MINNEAPOLIS — Jim Tonjes was high above North America when he bit into a hot turkey sandwich aboard a Delta Air Lines flight and felt a sudden jab in his mouth.
He noticed what looked like a sewing needle in the food. Another passenger on the plane reported the same thing. At first, he thought a toothpick meant to hold the sandwich together had punctured the roof of his mouth. When he pulled it out, “it was a straight needle, about one inch long, with sharp points on both ends.”
Now U.S. and European authorities are trying to determine how the needles got into meals served on at least four Delta flights from Amsterdam to the U.S. and why anyone would place them there.
“We are keeping all options open because at this moment, we have no idea why somebody or something put needles inside the sandwiches,” said Robert van Kapel, a spokesman for Amsterdam’s Schiphol airport.
The FBI and the airport’s police department have opened criminal investigations. The U.S. Transportation Security Administration said it does not view the matter as a threat to national security.
A Delta spokeswoman said the needles were found Sunday in six sandwiches on four flights.
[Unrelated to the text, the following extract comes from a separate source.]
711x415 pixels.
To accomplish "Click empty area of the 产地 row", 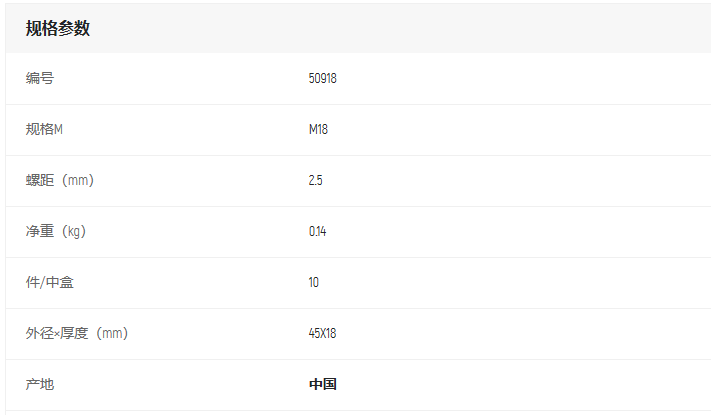I will point(521,385).
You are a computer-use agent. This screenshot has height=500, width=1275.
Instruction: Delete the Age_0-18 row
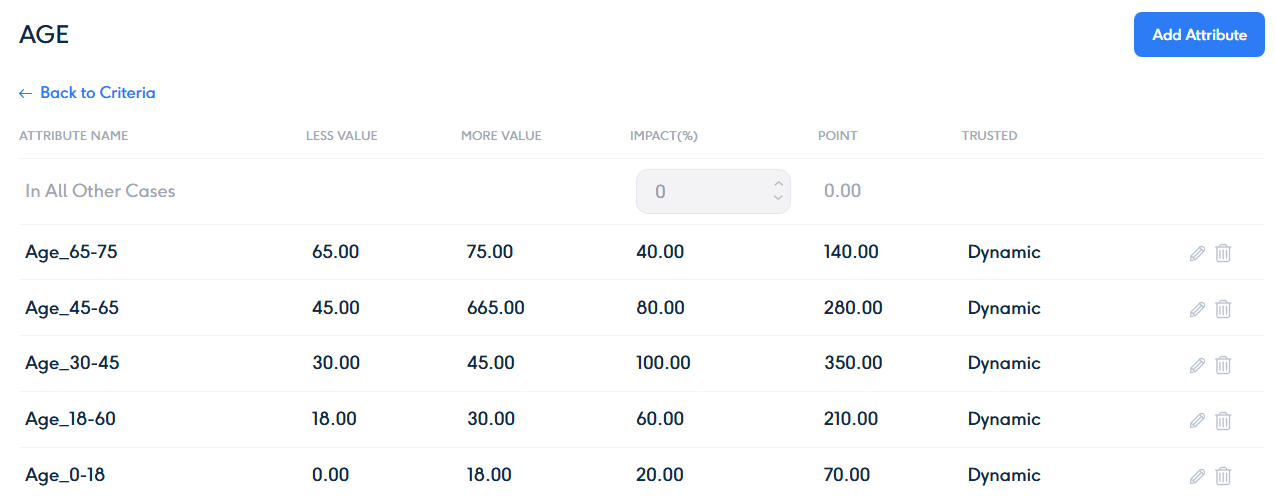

Passengers discovered four of them. The flights included one to Minneapolis, one to Seattle and two to Atlanta. “I’ll be very honest, the first bite, I thought, ‘Boy, this is pretty good,’” Tonjes said. “It was the second bite that got me.”
Now Tonjes is on a 28-day course of pills (at a cost of $1,400) aimed at warding off any infection, including hepatitis or HIV. His doctors have asked the FBI to tell them right away if they find any residue on the needle.
The sandwiches were made by Gate Gourmet, one of the world’s largest airline caterers. The company serves many airlines, but only Delta flights appeared to be affected. The company said it was investigating.